◆ **RECORDS FOR THE EXERCISE**
BEGIN
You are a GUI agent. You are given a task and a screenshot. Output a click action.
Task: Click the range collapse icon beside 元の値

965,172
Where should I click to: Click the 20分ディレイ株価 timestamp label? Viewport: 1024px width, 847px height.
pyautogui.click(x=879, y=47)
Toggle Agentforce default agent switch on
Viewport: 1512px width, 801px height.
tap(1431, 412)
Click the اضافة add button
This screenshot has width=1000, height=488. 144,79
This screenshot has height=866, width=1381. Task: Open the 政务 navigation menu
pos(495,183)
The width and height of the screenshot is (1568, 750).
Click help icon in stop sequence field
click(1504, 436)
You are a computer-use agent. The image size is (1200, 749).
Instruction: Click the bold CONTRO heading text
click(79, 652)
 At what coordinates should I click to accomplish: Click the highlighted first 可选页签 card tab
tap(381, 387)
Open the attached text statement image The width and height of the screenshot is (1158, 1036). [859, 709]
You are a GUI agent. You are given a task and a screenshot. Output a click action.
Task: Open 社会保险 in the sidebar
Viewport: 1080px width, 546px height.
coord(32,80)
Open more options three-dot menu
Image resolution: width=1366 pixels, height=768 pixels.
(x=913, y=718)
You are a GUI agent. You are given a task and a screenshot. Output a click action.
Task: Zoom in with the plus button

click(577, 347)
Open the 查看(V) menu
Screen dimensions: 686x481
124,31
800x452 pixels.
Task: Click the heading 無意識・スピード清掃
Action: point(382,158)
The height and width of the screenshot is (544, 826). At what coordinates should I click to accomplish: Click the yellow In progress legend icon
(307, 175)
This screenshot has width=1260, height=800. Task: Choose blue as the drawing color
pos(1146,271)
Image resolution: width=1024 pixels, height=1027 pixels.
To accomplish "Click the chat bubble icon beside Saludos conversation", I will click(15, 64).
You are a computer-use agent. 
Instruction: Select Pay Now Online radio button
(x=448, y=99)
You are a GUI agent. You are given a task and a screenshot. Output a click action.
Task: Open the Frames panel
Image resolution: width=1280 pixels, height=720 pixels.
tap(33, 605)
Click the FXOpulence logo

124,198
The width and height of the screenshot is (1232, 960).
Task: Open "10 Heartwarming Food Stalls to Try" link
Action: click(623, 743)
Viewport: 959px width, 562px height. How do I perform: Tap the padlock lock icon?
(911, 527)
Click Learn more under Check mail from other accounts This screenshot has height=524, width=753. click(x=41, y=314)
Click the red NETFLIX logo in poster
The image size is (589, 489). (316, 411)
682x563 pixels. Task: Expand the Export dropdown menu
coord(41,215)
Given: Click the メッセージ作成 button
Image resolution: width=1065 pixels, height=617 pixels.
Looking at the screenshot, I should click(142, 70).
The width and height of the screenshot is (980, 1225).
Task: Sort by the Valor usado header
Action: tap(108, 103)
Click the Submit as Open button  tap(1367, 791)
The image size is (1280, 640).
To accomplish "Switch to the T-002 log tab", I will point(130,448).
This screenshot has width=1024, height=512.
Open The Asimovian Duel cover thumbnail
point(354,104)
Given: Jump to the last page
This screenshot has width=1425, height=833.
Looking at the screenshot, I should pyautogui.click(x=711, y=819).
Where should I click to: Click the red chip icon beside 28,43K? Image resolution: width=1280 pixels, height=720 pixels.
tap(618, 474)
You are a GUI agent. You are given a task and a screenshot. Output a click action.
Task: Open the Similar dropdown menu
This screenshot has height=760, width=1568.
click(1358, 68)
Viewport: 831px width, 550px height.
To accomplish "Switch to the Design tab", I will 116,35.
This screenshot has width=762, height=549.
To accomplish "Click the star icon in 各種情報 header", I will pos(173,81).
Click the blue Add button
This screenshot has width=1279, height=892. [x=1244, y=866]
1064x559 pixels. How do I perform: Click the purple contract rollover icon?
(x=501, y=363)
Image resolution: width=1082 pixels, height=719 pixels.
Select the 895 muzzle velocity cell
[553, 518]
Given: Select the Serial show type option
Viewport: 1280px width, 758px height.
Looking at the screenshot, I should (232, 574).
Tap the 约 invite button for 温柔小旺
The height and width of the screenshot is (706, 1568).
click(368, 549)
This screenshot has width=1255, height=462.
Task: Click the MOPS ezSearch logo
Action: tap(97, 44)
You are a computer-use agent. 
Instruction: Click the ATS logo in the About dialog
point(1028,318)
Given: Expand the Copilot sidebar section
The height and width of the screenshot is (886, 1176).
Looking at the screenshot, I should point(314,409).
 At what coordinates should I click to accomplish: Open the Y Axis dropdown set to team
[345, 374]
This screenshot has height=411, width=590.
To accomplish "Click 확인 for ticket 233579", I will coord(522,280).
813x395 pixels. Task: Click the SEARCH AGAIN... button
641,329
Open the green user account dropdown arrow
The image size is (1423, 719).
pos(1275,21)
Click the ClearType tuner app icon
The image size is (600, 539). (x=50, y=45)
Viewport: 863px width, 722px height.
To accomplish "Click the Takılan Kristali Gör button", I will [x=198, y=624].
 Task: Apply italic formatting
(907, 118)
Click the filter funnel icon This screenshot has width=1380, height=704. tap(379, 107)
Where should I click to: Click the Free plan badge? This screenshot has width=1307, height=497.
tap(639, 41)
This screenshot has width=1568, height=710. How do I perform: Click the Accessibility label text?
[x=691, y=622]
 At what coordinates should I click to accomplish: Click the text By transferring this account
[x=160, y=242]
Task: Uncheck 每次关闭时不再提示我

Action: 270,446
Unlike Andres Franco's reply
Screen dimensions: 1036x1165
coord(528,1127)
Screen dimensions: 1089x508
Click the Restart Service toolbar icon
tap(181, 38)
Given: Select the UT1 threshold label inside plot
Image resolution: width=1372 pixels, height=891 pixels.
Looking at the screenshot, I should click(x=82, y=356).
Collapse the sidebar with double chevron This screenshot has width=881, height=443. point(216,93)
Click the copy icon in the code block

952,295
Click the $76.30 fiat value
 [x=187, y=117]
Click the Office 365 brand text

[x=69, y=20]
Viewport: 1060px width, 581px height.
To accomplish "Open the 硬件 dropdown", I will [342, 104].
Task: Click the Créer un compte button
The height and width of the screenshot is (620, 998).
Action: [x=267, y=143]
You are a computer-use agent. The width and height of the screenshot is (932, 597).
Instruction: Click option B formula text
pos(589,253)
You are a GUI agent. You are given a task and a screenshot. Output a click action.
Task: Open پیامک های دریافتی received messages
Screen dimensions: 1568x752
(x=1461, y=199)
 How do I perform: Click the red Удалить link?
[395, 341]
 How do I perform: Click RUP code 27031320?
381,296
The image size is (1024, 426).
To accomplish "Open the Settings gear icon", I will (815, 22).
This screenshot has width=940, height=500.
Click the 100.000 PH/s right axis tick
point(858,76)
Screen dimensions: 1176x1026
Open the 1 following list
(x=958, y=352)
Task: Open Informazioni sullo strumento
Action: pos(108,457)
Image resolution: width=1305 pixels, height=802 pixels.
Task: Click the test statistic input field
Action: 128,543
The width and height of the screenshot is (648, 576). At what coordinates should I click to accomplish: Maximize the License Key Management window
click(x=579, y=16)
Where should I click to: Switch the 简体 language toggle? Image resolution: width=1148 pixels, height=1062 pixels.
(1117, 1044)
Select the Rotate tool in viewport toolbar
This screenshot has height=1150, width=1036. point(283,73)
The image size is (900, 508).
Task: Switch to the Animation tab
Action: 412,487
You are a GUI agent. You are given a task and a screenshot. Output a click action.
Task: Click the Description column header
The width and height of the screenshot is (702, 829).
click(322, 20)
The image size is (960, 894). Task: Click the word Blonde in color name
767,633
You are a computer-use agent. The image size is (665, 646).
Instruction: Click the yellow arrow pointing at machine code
END
◆ **BRIEF**
Within the listing above, give again exactly every line from the line with "Screen dimensions: 1176x1026" through the line with "Task: Click the Description column header", both included, and no other line.

◆ **EXPECTED ANSWER**
Screen dimensions: 1176x1026
Open the 1 following list
(x=958, y=352)
Task: Open Informazioni sullo strumento
Action: pos(108,457)
Image resolution: width=1305 pixels, height=802 pixels.
Task: Click the test statistic input field
Action: 128,543
The width and height of the screenshot is (648, 576). At what coordinates should I click to accomplish: Maximize the License Key Management window
click(x=579, y=16)
Where should I click to: Switch the 简体 language toggle? Image resolution: width=1148 pixels, height=1062 pixels.
(1117, 1044)
Select the Rotate tool in viewport toolbar
This screenshot has height=1150, width=1036. point(283,73)
The image size is (900, 508).
Task: Switch to the Animation tab
Action: 412,487
You are a GUI agent. You are given a task and a screenshot. Output a click action.
Task: Click the Description column header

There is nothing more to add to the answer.